Drago eut un mouvement de recul.
- Je suis prête à affronter le monde pour être avec toi, poursuivit la jeune Lady d'un ton plus calme. Et c'est bien là le problème puisque tu as pris la décision pour nous deux que c'était impossible. Moi je suis prête, mais toi, tu ne l'es pas ! Tu dis que tu m'aimes et je te crois. Je sais qu'à présent, c'est réciproque, mais tu n'es aucunement prêt à assumer cela aux yeux de tous !
- Je veux simplement te préserver de…
- Arrête avec tes excuses ! répliqua-t-elle sèchement. Tu sais aussi bien que moi que je suis tout à fait capable de me protéger seule et de très bien me défendre s'il le faut.
Dorea recula d'un pas, alors qu'elle s'était approchée vers le jeune homme.
- Tu n'es pas en mesure d'assumer tes sentiments à mon égard. On le sait tous les deux, murmura-t-elle. Et je m'en contenterai. Mais je ne serais pas non plus l'autre fille. Celle qui attend son heure, espérant que tu rompes un jour tes fiançailles avec Astoria. Ça non. Je m'y refuse.
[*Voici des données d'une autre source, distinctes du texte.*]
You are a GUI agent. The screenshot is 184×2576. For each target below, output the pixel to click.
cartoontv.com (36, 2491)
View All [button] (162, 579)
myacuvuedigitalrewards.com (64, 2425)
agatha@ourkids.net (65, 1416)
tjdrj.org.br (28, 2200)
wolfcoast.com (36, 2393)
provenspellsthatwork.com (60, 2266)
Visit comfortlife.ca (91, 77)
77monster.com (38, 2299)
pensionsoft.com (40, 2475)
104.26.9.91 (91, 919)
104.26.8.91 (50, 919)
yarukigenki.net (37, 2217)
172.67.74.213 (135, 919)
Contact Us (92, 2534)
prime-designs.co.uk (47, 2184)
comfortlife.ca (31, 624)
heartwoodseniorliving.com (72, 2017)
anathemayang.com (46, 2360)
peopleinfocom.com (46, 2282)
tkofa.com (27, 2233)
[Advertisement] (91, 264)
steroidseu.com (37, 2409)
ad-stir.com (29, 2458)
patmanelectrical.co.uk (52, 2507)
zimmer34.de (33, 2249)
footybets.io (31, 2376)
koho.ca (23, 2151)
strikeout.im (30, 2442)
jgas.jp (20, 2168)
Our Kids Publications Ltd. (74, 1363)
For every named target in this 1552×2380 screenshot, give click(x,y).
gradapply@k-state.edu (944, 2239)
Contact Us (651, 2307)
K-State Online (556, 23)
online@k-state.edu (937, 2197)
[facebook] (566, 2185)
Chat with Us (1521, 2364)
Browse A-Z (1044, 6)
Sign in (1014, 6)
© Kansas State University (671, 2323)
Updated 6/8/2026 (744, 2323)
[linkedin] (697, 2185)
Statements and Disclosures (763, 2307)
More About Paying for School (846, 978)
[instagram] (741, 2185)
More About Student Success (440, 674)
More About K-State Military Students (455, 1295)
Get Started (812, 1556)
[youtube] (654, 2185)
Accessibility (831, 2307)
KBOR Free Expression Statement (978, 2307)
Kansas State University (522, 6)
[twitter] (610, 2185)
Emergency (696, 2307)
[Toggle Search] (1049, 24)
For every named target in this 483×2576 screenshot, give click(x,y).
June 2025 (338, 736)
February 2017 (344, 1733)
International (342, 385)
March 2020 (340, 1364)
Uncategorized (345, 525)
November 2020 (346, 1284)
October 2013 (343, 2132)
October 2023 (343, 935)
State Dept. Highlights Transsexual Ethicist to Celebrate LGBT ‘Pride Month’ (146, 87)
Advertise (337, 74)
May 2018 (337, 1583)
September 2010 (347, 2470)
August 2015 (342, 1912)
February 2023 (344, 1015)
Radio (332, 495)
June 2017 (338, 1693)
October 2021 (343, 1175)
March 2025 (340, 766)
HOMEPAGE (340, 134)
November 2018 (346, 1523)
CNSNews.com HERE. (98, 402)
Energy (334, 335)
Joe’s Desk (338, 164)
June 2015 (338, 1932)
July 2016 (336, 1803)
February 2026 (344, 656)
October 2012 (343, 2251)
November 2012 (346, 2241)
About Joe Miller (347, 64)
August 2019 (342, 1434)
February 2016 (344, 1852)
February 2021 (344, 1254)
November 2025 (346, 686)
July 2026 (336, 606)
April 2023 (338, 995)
- Et qu'est-ce que tu comptes faire ? cracha Drago véhément.
- Je compte mener à terme ma mission. C'est-à-dire en finir avec cette guerre et Lord Voldemort. Ainsi que protéger les personnes qui me sont chères. Mon frère, ma famille, mes amis et… toi. Après cela, sois je serais six pieds sous terre, ou bien, je n'aurais plus rien à faire dans cette communauté. Je partirai aussi loin que possible. Car il est hors de question que je sois spectatrice de ton hypothétique bonheur familial avec Astoria.
Drago entrouvrit la bouche de stupeur, saisit par les derniers mots de la jeune femme. Cette dernière tourna ainsi les talons et il la contempla repartir vers les escaliers de marbre sans pouvoir prononcer le moindre mot.
Il réalisa alors que ses fiançailles avec Astoria avaient certainement changés les perspectives de la jeune femme ou plutôt les avaient définis.
Drago passa une main rageuse dans ses cheveux, les recoiffant nerveusement en arrière puis obstrua ses prunelles, chagriné de constater que Dorea s'était résolu dans un avenir où il n'avait pas sa place.